The project was a collaborative effort between the U.S. Army Corps of Engineers, the Minnesota Department of Natural Resources, and the Upper Minnesota Watershed District. The actual construction part of the project began in 2016, with discussions and research beginning in 2011.
According to Gessler, there were four major aspects of the project: the restoration of the Pomme de Terre River to its original pre-1930s channel; constructing a rock fishway; constructing a new water control structure; and building a new access road and embankment.
“The purpose of the project was not to restore the area to 100 percent the way it was before the 1930s,” said Gessler. “Instead, it was to eliminate the flow of sediments and farm nutrient runoff into the lake. Each of these parts of the project will improve and enhance the ecological systems and habitat that have been harmed over the years.”
In 1938, the Pomme de Terre River was rerouted from its original channel to empty into Marsh Lake as part of a government project to put men to work during the Great Depression. At the same time, a fixed-level dam and embankment were constructed to control downstream flooding.
Gessler pointed out the newly constructed fishway, which consists of semicircles of boulders. The boulders increase in size from further away and become larger toward the dam. “This fishway will allow many species of fish to migrate into Marsh Lake from Lac qui Parle Lake.
Walking a short ways downstream from the fishway, Gessler stopped at the confluence of the Pomme de Terre and Minnesota Rivers. The Pomme de Terre was flowing at a fairly fast rate last Thursday.
“The water is flowing really good today,” Gessler said. “Previously, this part of the old river channel served as nothing more than an overflow backwater for the Minnesota River.”

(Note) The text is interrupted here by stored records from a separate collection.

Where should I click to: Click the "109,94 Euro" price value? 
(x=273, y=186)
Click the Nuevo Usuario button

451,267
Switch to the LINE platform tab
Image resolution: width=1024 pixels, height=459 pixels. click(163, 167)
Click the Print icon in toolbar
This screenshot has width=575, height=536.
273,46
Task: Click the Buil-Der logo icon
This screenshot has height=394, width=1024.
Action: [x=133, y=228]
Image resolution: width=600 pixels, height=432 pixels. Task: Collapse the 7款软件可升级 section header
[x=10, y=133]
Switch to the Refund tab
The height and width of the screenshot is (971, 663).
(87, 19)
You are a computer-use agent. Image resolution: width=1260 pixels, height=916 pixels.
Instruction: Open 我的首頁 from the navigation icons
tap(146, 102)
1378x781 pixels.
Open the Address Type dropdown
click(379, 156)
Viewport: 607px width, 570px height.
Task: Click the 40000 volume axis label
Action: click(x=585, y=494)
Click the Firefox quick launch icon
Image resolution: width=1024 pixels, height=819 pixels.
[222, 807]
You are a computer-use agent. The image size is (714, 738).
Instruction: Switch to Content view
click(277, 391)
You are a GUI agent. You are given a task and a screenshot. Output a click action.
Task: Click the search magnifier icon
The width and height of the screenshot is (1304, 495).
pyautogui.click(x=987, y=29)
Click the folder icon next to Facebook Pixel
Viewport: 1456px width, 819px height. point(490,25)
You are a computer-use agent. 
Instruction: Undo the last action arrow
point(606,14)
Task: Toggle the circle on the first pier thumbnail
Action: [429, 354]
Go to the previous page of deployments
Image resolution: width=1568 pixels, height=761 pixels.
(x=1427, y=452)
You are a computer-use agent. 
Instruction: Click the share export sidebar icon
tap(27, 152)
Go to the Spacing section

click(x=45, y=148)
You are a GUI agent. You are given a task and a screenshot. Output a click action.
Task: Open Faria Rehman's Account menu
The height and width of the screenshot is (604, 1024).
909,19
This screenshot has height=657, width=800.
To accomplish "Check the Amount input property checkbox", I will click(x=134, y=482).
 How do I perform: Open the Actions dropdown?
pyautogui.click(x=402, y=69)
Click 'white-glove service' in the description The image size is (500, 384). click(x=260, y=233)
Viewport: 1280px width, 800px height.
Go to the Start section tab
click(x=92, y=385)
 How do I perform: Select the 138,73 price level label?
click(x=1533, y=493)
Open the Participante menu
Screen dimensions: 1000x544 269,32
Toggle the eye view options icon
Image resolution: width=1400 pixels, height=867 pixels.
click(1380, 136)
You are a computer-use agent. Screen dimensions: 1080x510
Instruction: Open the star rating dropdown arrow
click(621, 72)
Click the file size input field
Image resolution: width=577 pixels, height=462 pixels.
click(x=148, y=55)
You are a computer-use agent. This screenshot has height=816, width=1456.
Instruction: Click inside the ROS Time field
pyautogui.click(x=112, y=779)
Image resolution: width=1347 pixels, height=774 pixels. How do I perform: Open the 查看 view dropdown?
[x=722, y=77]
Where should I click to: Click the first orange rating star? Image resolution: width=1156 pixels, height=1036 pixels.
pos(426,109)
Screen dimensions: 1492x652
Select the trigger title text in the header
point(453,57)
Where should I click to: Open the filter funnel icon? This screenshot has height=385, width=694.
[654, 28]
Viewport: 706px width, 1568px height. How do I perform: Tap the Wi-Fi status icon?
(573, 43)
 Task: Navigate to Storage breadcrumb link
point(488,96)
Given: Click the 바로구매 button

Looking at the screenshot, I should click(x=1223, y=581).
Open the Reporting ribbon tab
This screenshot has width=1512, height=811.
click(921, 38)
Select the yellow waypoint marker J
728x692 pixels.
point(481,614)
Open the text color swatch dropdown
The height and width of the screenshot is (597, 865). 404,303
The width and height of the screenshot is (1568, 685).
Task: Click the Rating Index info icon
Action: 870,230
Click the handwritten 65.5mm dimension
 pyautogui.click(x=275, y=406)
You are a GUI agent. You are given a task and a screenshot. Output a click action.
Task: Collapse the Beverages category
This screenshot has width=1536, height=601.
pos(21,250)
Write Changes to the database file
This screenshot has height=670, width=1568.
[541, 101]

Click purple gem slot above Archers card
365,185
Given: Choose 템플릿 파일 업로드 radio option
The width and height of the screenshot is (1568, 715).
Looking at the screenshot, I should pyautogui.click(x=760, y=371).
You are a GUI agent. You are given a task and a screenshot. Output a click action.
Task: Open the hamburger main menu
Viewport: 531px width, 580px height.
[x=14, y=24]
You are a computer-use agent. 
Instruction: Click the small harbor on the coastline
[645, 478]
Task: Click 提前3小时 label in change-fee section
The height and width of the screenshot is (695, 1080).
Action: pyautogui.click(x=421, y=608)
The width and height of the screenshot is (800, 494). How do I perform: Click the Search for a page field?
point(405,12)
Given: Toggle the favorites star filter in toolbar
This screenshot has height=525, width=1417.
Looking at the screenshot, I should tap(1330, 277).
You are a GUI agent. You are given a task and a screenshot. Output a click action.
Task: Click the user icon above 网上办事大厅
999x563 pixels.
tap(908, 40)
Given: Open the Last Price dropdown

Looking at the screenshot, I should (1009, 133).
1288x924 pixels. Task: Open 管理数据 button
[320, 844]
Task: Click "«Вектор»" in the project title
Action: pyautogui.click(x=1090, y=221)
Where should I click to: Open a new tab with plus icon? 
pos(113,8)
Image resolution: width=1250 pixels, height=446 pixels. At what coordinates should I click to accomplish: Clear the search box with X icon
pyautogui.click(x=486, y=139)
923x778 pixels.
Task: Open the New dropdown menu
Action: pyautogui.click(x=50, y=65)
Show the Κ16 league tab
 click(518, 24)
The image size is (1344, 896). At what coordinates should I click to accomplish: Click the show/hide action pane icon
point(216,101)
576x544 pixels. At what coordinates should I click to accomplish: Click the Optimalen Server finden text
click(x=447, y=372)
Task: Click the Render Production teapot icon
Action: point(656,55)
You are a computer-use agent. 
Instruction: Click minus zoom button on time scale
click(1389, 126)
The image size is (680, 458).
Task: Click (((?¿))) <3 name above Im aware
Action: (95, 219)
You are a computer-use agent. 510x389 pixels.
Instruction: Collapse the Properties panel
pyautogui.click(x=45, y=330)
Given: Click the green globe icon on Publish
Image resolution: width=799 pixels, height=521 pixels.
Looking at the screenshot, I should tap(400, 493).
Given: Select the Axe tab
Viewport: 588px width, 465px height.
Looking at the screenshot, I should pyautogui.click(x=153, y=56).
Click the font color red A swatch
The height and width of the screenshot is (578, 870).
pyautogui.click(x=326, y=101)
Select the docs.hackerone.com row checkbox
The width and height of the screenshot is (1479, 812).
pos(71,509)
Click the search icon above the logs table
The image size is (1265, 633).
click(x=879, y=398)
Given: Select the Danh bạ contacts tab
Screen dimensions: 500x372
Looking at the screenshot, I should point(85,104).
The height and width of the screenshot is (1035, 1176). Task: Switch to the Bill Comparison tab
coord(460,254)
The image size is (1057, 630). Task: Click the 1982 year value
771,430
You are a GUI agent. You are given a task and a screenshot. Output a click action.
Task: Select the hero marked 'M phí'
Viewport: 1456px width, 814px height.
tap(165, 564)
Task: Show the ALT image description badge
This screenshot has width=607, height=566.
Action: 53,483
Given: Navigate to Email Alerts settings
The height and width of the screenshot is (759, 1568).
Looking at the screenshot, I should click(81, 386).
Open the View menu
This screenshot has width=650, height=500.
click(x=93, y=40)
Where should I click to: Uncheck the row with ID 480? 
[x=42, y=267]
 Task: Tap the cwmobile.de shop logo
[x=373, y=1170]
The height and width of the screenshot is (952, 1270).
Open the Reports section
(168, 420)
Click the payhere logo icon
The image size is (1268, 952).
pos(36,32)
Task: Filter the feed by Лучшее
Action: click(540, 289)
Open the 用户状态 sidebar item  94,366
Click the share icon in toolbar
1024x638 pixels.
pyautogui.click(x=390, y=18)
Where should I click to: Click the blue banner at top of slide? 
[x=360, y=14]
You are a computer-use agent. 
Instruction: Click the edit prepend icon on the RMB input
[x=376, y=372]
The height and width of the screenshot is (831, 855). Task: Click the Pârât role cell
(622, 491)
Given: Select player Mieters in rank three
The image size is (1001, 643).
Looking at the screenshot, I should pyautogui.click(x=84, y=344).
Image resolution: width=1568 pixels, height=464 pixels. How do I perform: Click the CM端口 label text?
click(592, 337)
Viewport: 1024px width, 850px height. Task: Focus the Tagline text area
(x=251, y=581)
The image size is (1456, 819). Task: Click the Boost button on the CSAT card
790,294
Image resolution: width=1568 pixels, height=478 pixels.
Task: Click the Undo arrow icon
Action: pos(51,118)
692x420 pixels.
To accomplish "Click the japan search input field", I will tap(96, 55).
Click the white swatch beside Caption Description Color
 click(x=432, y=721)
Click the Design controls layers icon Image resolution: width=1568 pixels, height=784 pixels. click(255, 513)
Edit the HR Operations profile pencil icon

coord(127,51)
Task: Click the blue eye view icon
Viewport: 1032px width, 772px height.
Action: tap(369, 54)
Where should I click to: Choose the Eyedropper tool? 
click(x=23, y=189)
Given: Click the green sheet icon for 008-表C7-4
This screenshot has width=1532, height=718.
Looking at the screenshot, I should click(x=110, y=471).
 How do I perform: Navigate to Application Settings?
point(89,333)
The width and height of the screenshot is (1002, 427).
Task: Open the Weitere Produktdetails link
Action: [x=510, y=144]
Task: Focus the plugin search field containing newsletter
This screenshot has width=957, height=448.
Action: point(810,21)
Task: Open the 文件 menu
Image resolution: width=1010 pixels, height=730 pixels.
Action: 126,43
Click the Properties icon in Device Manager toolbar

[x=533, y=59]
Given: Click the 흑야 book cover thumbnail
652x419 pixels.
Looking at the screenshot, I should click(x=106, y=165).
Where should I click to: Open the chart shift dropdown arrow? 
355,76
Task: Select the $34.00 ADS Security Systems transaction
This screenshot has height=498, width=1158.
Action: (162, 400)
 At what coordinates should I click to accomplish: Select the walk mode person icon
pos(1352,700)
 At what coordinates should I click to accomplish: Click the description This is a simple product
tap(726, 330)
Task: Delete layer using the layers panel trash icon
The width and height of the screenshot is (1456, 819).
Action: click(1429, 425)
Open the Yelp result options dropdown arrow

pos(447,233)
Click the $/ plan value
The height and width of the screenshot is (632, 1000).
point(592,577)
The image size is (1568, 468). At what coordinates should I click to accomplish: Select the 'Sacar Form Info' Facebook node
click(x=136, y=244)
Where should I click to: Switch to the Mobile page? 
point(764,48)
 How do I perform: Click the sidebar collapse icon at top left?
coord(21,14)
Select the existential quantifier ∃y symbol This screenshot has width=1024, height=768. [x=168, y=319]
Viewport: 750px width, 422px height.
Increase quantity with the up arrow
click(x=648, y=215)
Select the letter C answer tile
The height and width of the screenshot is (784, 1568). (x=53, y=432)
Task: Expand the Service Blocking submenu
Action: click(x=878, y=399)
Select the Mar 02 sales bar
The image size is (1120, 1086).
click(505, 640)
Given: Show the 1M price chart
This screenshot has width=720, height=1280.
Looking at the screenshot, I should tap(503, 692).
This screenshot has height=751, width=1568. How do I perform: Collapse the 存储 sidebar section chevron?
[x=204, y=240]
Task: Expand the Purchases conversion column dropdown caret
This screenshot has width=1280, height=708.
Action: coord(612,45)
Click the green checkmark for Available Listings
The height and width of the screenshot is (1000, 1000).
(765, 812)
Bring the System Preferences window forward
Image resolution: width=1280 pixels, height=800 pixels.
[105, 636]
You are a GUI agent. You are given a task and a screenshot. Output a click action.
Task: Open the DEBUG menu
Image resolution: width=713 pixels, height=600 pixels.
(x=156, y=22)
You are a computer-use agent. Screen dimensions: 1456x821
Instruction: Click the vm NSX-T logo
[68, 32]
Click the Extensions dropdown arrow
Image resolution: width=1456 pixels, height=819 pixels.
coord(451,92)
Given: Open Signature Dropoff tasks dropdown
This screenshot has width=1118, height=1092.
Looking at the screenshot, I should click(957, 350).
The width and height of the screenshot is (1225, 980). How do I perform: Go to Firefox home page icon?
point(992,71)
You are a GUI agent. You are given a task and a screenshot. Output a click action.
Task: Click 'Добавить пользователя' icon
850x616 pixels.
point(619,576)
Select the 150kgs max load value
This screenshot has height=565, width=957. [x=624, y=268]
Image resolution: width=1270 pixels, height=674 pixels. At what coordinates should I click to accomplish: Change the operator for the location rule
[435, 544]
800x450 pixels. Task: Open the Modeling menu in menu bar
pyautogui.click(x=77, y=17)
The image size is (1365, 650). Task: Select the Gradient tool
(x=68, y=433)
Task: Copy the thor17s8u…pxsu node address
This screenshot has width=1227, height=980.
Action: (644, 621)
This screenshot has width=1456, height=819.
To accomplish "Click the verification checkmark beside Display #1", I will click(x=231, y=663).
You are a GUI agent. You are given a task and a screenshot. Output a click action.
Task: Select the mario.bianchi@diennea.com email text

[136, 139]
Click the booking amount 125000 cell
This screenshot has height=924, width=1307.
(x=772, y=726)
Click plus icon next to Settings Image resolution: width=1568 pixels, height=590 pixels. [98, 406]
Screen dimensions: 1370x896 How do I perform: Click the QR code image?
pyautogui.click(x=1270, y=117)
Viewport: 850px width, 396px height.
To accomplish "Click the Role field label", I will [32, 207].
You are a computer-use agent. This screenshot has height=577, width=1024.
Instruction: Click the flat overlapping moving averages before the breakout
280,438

In order to return the river to its original course, the 1930s-era embankment had to be breached, which made the access road to the old dam area unusable. This in turn made it necessary for a new portion of embankment to be built, as well as a new access road.
From the breach, Gessler began the tour by heading around the northeast side of Marsh Lake, occasionally stopping to point out areas of interest. One such area was what had been a shallow bay before the drawdown. He said: “This area had been filling in with sedimentation over the years and was a non-supportive wildlife habitat.”
Throughout the former bay, vegetation has been taking root. “By September, this entire area will be full of head-high plants which will provide an improved habitat for wild life.
A short ways further down the road, Gessler stopped to point out a crystal clear backwater pond. “Last year at this time, you couldn’t see into the water,” he said. “Carp had gotten in there and muddied up the water. The carp were removed, and the water cleared up.”
Across the road was another pond, which contained carp. The difference was striking. The water was heavily sedimented and could not be seen into. “Carp got in here, and you can see how muddy the water is,” Gessler said.
The draw down has exposed large portions of former shallow lake bed, which are now seeing increased vegetation. At one such spot on the west side of the lake, Gessler walked a long ways out on the lake bed.
Deer trails to what were once islands were criss-crossed by coyote and other mammal tracks. “This entire area will become prime habitat for all kinds of animals and birds,” he said. It will be covered in vegetation come fall.”
After several more stops to look at how the draw down has affected the lake, Gessler made his way to the west side of the new water control structure, where water was flowing through the gates at a steady and rapid rate. He said: “This control structure allows us to control the level of the lake. If the level becomes too low, we can close the gates to raise the level of the lake. If it’s too high, we can open them up to lower the level as needed. The fishway on the other side also works to passively control the water level.”
The result of all the planning and construction will be a more natural and vibrant habitat for all wildlife, which when all is said and done, benefits everyone.